● **MATERIAL FOR THIS EXERCISE**:
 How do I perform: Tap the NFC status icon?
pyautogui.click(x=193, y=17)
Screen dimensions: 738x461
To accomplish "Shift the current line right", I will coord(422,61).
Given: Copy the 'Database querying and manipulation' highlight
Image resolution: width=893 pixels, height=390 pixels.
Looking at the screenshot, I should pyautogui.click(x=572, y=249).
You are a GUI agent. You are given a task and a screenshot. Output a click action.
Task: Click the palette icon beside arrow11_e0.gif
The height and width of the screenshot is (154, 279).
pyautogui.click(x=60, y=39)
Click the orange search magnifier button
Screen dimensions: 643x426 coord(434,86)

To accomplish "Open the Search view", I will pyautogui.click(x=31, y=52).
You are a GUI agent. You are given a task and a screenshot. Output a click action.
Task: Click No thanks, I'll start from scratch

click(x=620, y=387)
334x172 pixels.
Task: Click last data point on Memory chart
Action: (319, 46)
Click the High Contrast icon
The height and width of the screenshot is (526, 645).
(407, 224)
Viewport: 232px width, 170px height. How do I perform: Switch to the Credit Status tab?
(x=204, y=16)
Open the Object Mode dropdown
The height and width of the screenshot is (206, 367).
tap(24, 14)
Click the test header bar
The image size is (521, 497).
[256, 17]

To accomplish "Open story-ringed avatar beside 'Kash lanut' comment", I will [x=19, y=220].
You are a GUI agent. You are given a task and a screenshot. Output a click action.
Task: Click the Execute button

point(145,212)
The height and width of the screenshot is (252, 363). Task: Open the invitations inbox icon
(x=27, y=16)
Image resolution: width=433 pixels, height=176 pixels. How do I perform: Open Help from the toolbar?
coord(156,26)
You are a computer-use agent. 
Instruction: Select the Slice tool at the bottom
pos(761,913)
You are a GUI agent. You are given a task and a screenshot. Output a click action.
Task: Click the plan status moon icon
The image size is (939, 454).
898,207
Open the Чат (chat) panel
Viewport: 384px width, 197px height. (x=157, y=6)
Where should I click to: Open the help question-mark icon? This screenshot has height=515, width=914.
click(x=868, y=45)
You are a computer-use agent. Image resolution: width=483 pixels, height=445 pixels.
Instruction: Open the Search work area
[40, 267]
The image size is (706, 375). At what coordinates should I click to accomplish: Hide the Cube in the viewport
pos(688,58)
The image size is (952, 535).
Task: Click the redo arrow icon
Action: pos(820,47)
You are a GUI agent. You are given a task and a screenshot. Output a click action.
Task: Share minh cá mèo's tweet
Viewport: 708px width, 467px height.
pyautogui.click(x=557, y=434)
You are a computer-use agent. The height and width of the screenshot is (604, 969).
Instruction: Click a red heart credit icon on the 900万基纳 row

● **GIVEN INSTRUCTION**:
Please change "GUI agent" to "interface agent" throughout the material above and give all of it again with nothing else altered.

● **FULL ANSWER**:
 How do I perform: Tap the NFC status icon?
pyautogui.click(x=193, y=17)
Screen dimensions: 738x461
To accomplish "Shift the current line right", I will coord(422,61).
Given: Copy the 'Database querying and manipulation' highlight
Image resolution: width=893 pixels, height=390 pixels.
Looking at the screenshot, I should pyautogui.click(x=572, y=249).
You are a interface agent. You are given a task and a screenshot. Output a click action.
Task: Click the palette icon beside arrow11_e0.gif
The height and width of the screenshot is (154, 279).
pyautogui.click(x=60, y=39)
Click the orange search magnifier button
Screen dimensions: 643x426 coord(434,86)

To accomplish "Open the Search view", I will pyautogui.click(x=31, y=52).
You are a interface agent. You are given a task and a screenshot. Output a click action.
Task: Click No thanks, I'll start from scratch

click(x=620, y=387)
334x172 pixels.
Task: Click last data point on Memory chart
Action: (319, 46)
Click the High Contrast icon
The height and width of the screenshot is (526, 645).
(407, 224)
Viewport: 232px width, 170px height. How do I perform: Switch to the Credit Status tab?
(x=204, y=16)
Open the Object Mode dropdown
The height and width of the screenshot is (206, 367).
tap(24, 14)
Click the test header bar
The image size is (521, 497).
[256, 17]

To accomplish "Open story-ringed avatar beside 'Kash lanut' comment", I will [x=19, y=220].
You are a interface agent. You are given a task and a screenshot. Output a click action.
Task: Click the Execute button

point(145,212)
The height and width of the screenshot is (252, 363). Task: Open the invitations inbox icon
(x=27, y=16)
Image resolution: width=433 pixels, height=176 pixels. How do I perform: Open Help from the toolbar?
coord(156,26)
You are a computer-use agent. 
Instruction: Select the Slice tool at the bottom
pos(761,913)
You are a interface agent. You are given a task and a screenshot. Output a click action.
Task: Click the plan status moon icon
The image size is (939, 454).
898,207
Open the Чат (chat) panel
Viewport: 384px width, 197px height. (x=157, y=6)
Where should I click to: Open the help question-mark icon? This screenshot has height=515, width=914.
click(x=868, y=45)
You are a computer-use agent. Image resolution: width=483 pixels, height=445 pixels.
Instruction: Open the Search work area
[40, 267]
The image size is (706, 375). At what coordinates should I click to accomplish: Hide the Cube in the viewport
pos(688,58)
The image size is (952, 535).
Task: Click the redo arrow icon
Action: pos(820,47)
You are a interface agent. You are given a task and a screenshot. Output a click action.
Task: Share minh cá mèo's tweet
Viewport: 708px width, 467px height.
pyautogui.click(x=557, y=434)
You are a computer-use agent. The height and width of the screenshot is (604, 969).
Instruction: Click a red heart credit icon on the 900万基纳 row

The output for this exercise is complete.